[Data entries]

============

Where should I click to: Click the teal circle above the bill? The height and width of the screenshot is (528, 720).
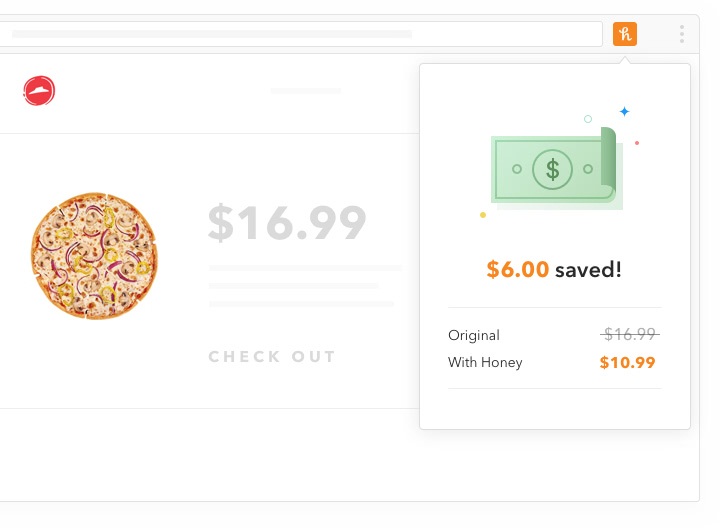(588, 119)
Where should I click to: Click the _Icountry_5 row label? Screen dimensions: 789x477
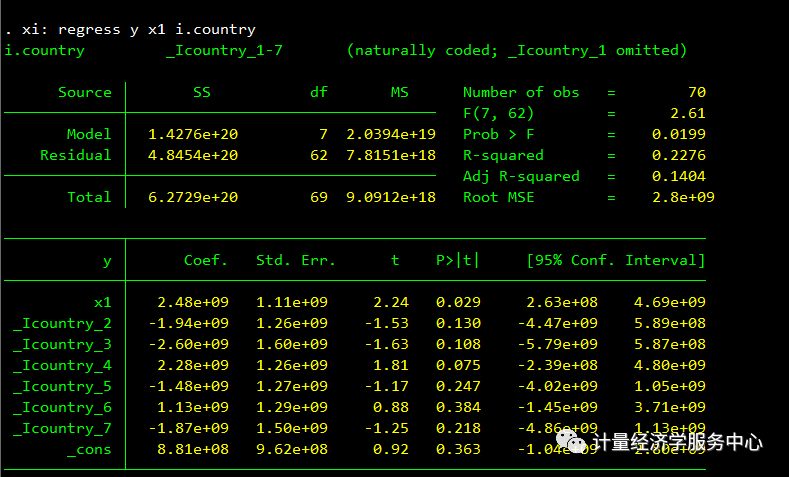[x=62, y=386]
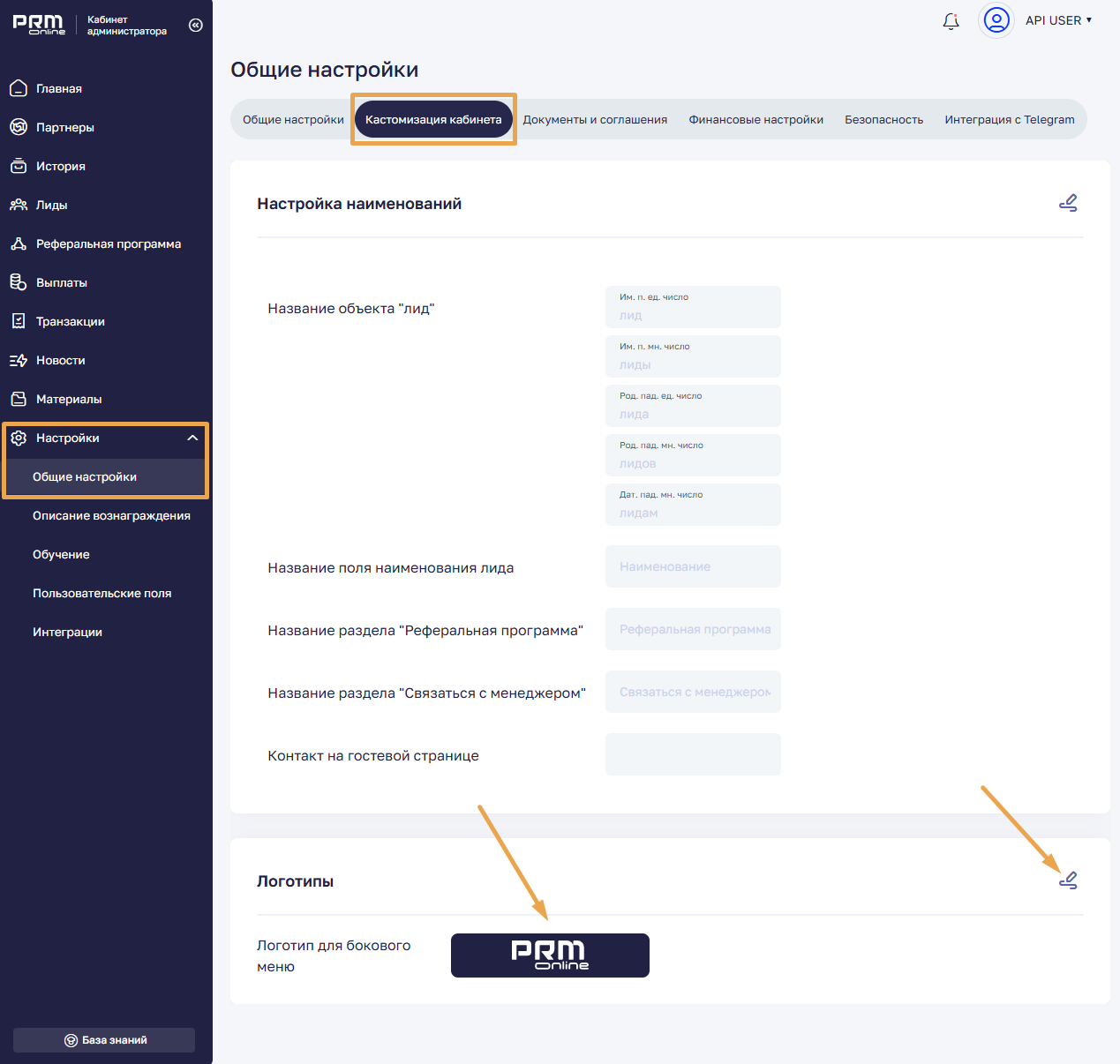Collapse the sidebar with double-chevron icon
The image size is (1120, 1064).
[196, 26]
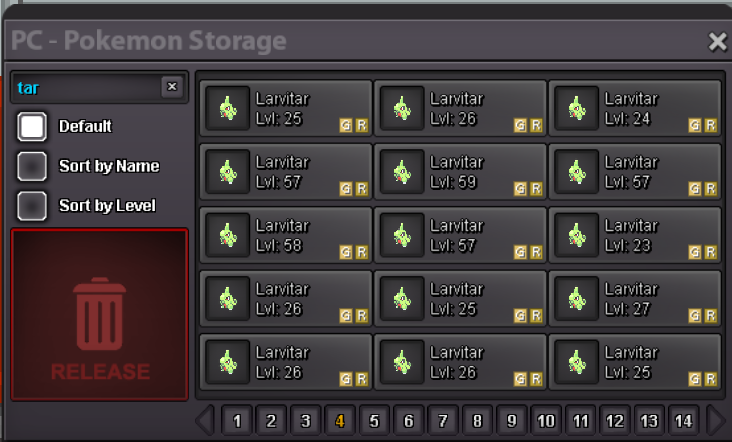
Task: Click the red Release trash button
Action: (99, 315)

============

ACTION ITEM — Reproduce the records in full and leave the images behind.

REPLY TO THE TASK —
Where should I click to: Click the teal circle above the bill? The height and width of the screenshot is (528, 720).
(588, 119)
Where should I click to: Click the _Icountry_5 row label? Screen dimensions: 789x477
[x=62, y=386]
Collapse the sidebar with double-chevron icon
The image size is (1120, 1064).
[196, 26]
Task: Click the red Release trash button
Action: (99, 315)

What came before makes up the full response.